Hickey, a graduate of The Juilliard School, made his Broadway debut in 1995 when "Love! Valour! Compassion!" transferred from off-Broadway. He also appeared in "Cabaret" opposite Natasha Richardson, "The Crucible" with Linney and Liam Neeson, and "Mary Stuart" with Janet McTeer.
"I've always felt lucky — blessed — to have the career I've had. I really love being a character actor. I love being a journeyman," he says. "It's always been sort of going where the work was."
His film roles range from "The Ice Storm" to "Transformers 2: Revenge of the Fallen." On TV, he seems to have gravitated toward cop shows — "Law & Order," "Law & Order: Los Angeles," "Law & Order: Special Victims Unit" and "NYPD Blue."
"When I'm clean-shaven and bathed, I look like a lawyer," he explains.
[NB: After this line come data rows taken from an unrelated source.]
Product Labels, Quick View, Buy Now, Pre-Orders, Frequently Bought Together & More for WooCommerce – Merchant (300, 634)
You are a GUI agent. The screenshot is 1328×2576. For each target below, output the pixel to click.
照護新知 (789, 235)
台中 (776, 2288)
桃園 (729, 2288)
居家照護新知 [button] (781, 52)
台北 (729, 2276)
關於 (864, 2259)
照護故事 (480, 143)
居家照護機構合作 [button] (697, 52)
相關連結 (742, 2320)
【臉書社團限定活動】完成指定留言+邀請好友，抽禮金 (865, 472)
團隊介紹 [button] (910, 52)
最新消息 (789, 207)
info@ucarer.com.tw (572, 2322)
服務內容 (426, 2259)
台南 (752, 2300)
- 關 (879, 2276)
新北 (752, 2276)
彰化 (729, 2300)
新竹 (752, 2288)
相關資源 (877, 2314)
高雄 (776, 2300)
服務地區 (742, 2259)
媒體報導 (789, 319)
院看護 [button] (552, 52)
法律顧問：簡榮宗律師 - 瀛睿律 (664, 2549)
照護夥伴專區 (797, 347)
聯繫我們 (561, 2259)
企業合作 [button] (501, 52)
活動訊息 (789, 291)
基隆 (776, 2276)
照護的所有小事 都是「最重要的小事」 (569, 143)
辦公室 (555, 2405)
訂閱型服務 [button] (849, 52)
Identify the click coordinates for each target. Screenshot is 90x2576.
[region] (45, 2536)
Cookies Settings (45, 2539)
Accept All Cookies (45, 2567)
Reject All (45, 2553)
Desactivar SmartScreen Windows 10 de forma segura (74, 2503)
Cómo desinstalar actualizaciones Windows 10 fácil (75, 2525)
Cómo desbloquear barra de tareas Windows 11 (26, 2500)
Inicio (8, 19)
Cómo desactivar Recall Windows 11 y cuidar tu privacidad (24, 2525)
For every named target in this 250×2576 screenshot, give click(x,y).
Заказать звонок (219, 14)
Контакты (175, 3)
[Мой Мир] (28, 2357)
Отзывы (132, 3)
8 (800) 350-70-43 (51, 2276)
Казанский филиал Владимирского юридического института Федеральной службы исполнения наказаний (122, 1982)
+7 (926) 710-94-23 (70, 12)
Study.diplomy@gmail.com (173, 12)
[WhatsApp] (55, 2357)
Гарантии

Hickey never expected to be doing two jobs at the same time this spring. He signed up to do just a one-night benefit reading of "The Normal Heart" in October and that went so well that it snowballed into a full-blown production.
Fearful that he couldn't do both the TV show and the play, he sought advice from Linney, a friend for 25 years, ever since he was a year ahead of her at Juilliard. She urged him to try to juggle the two juicy parts.
It also helped that she is executive producer of the TV show: "The only advice I give to acting students is, `Be nice to your underclassmen. You never know who might be in a position to help you get a job one day,'" Hickey says.
On Broadway, he has also found an old friend — Joe Mantello, best known as the director of Broadway shows such as "Wicked," "Take Me Out" and "Assassins." In "The Normal Heart," Mantello goes back to his roots as an actor, playing the central character Ned Weeks and the lover of Hickey's character. Mantello has directed Hickey in five plays and they've known each other for at least two decades
The play, Hickey says, has struck a chord with today's audiences even though it was written in the mid-1980s. It details the emergence of AIDS and how a group of activists fought for help from an apathetic public, though the play's theme of resistance transcends the disease.
If the play ever becomes too heavy, Hickey can always find solace in his other job, filming the second season of "The Big C," though that also deals with a horrific disease.
On the show, he plays a wickedly funny eco-warrior who suffers from mental illness, yet there's plenty of dark humor. "There's this lightness to the world that I love — a comic lightness, which doing that in a show about cancer is very challenging," he says.
A bit of that humor comes out when Hickey is asked what he's learned by holding down both the play and TV show. It turns out it's not always easy to find people willing to commiserate over his crazy schedule.
"Nobody wants to hear an actor complain about too much work — especially other actors," he says with a smile.